Models of the Atmospheric Radio Refractive Index

Abstract

Evaluation of atmospheric refraction effects on UHFVHF radio propagation has long been accomplished with the convenient four-thirds earth concept of Schelling, Burrows, and Ferrell. This method has proven particularly useful in evaluating performance of point-to-point radio communications systems. However, relatively new long-range applications have demanded a model of atmospheric radio refractive index more representative of observed refractive index profiles than the simple linear decay inherent in the four-thirds earth approach. This paper introduces two models of atmospheric radio refractive index which can be used to predict refraction effects from the value of the refractive index at the transmitting point. Both models offer considerable improvement over the four-thirds earth model, particularly for applications at long distances and high elevations in the atmosphere. Further, both models may be adjusted to represent mean conditions at different times of year and in different geographical locations.
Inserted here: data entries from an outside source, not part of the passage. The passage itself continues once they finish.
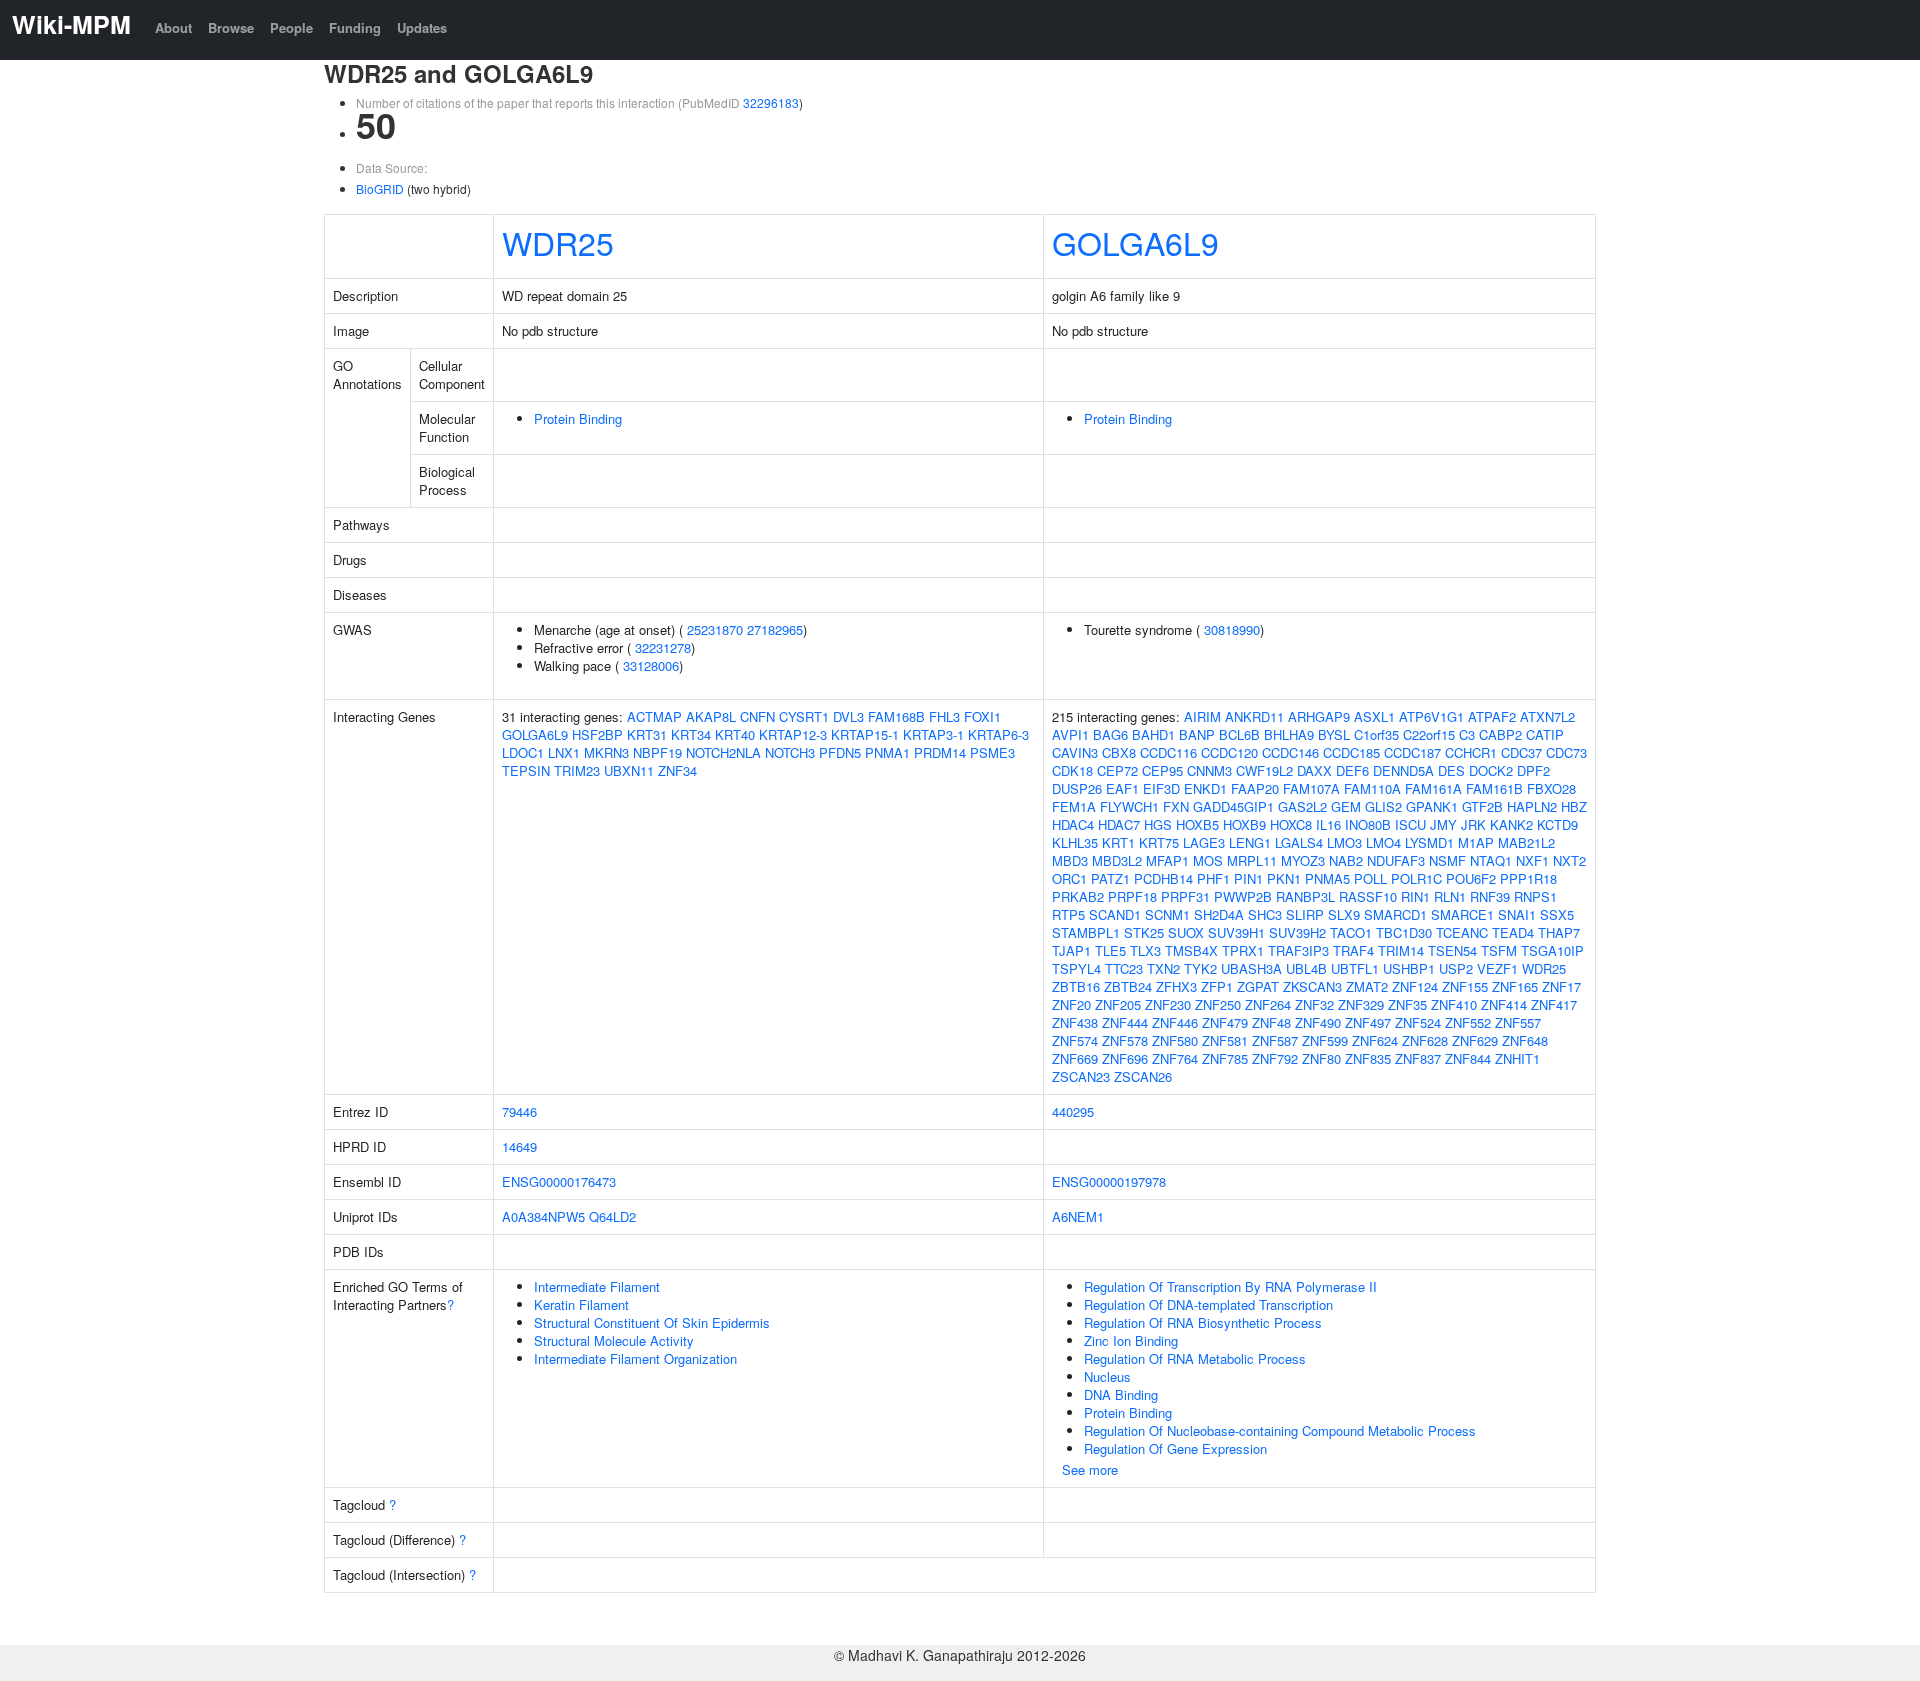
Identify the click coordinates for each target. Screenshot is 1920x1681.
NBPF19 (657, 752)
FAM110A (1372, 788)
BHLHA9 (1289, 734)
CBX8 (1119, 752)
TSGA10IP (1552, 950)
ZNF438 (1075, 1022)
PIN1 (1248, 878)
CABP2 (1500, 734)
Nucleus (1107, 1376)
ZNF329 (1361, 1004)
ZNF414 (1504, 1004)
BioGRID (380, 188)
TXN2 (1163, 968)
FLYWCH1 (1129, 806)
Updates (422, 27)
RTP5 (1068, 914)
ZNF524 (1418, 1022)
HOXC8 (1291, 824)
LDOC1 (523, 752)
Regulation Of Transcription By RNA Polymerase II (1230, 1286)
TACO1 (1351, 932)
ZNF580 (1175, 1040)
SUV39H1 (1236, 932)
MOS (1208, 860)
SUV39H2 (1297, 932)
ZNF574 (1075, 1040)
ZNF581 (1225, 1040)
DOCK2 (1491, 770)
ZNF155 (1465, 986)
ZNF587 (1275, 1040)
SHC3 (1265, 914)
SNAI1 (1517, 914)
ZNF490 (1318, 1022)
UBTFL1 (1355, 968)
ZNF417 (1554, 1004)
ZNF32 (1314, 1004)
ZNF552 (1468, 1022)
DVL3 (848, 716)
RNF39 (1490, 896)
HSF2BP (597, 734)
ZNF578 (1125, 1040)
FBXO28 (1551, 788)
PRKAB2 (1078, 896)
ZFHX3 (1176, 986)
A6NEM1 (1078, 1216)
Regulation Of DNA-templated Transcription (1208, 1304)
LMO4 (1383, 842)
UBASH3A (1251, 968)
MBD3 (1070, 860)
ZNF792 (1275, 1058)
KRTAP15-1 (865, 734)
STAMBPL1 (1086, 932)
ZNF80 (1321, 1058)
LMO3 (1344, 842)
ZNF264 (1268, 1004)
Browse (231, 27)
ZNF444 (1125, 1022)
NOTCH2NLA (723, 752)
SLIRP (1305, 914)
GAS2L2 (1302, 806)
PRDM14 (940, 752)
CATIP (1545, 734)
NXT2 (1569, 860)
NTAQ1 (1491, 860)
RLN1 (1450, 896)
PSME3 (992, 752)
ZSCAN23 (1081, 1076)
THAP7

A new method of predicting radio-ray refraction at very low initial elevation angles is introduced which utilizes both the initial value and the initial height-gradient of the refractive index over roughly the first 100 meters above the earth's surface. This method, which is dependent only upon the first two radiosonde reporting levels or simple tower measurements of the common meteorological elements, results in a considerable improvement of the values of ray-refraction predicted by the model.